There is no substantial disagreement as to the facts, which are set forth in the case of People ex rel. Richards v. Allmam, supra, 289 Ill. App. 586. All of the parties plaintiff here were parties to the previous case (which we will hereafter allude to as the Richards case). In that case some of them appeared as plaintiffs, some as coplaintiffs, some as intervening petitioners, some as defendants, and some as counterclaimants. A thorough examination of the record in the Richards case and the pleadings in the instant case convinces us that under the doctrine of res judicata whatever was passed on in the Richards case is binding on the parties in the present case. In the Richards case we decided that the action of the civil service commissioners on June 15, 1933, in canceling promotion list 4701 (on which the names of plaintiffs herein appeared) was authorized. Plaintiffs urge that the action of the civil service commissioners in obeying writs of mandamus, whereby a large number of men on the list were appointed as sergeants after the list had been thus canceled, reinstated the list. The answer to that contention is that in the Richards case we decided that the commissioners were within their rights in canceling the list. The list on which plaintiffs base their rights is functus officio, and plaintiffs have not called our attention to any statute or authority which holds that a list that has been canceled, as this one was, can be revived by any act of the commissioners. We have carefully examined the records in the 2 cases and the points argued and find that the trial court properly sustained defendants’ contention that the action was barred under the principle of res judicata.

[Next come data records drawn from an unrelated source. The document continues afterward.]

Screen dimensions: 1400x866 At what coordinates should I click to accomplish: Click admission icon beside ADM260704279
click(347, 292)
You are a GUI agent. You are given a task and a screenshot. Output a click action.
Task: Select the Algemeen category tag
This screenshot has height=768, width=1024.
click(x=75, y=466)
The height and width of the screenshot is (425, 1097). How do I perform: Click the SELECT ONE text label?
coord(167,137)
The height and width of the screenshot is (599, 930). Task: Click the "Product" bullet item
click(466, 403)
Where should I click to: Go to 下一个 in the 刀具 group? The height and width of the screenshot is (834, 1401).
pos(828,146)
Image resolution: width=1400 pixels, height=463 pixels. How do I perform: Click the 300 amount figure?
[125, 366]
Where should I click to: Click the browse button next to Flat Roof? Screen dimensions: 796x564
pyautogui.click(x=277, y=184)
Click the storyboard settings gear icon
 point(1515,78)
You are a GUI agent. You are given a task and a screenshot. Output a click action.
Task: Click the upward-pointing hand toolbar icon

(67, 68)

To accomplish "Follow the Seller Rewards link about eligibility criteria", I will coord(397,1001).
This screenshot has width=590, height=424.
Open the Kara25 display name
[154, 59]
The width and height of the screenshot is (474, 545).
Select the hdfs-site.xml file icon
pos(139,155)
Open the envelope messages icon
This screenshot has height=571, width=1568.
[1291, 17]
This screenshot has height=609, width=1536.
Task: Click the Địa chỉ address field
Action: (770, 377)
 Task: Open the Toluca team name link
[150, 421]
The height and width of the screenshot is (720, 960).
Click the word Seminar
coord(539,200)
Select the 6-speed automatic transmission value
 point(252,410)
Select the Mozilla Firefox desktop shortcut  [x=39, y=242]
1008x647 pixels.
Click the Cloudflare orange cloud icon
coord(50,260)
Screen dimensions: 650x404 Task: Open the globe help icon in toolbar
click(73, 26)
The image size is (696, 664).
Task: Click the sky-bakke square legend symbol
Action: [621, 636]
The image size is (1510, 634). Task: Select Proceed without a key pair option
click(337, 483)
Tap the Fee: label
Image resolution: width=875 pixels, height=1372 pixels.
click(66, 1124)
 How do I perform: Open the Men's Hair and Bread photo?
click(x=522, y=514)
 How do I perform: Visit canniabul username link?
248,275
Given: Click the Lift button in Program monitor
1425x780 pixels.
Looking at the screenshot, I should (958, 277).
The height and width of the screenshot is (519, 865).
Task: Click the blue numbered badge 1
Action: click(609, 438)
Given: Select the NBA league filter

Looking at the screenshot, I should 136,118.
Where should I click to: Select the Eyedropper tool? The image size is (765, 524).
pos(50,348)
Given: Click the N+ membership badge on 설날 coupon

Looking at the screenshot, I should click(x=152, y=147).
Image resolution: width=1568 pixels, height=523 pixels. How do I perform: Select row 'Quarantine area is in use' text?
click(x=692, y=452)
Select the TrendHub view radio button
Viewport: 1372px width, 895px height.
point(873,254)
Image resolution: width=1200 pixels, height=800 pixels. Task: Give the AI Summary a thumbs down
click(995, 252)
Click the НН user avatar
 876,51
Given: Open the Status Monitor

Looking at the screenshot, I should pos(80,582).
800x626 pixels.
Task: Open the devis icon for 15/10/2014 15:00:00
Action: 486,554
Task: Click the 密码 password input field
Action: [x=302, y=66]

Plaintiffs argue that the motion on which the court acted was unsupported by an affidavit as contemplated by section 48 of the Civil Practice Act (sec. 172, ch. 110, Ill. Rev. Stat. 1937). Our quotation from the affidavit of Mr. Lundquist shows that there was an affidavit. The facts were based entirely on records available to all the parties and in our opinion the affidavit was sufficient. Furthermore, the record shows that plaintiffs filed a counter-affidavit and did not object nor make any point that defendants’ motion was not supported by a proper affidavit. Therefore, even though a proper affidavit were not attached, such failure of plaintiffs to object amounted to a waiver of the point.

Plaintiffs maintain that the burden of proving the defense of res judicata is on the parties raising it. That statement is correct. As pointed out, the proof consists entirely of matters of record and the dispute arises as to the conclusions to be arrived at from the record. We have already pointed out that the records establish the defense of res judicata.

Plaintiffs assert that where a cause of action is imperfectly or insufficiently pleaded the judgment therein does not bar a subsequent cause of action well pleaded. In the Richards case the cause of action was not defectively pleaded. That opinion involved the construction to be placed on various sections of the Civil Service Act (ch. 24½, Ill. Rev. Stat. 1937 [Jones Ill. Stats. Ann. 23.001 et seq.]).

Our perusal of the records, abstracts and briefs filed in the 2 cases and the opinion in the Richards case convinces us that the instant action is barred by the previous judgment.

We have considered other points that have been urged by counsel, but in view of what has been said it is unnecessary to further extend this opinion.

For the reasons stated, the judgment of the superior court of Cook county is affirmed.

Judgment affirmed.

John J. Sullivan and Friend, JJ., concur.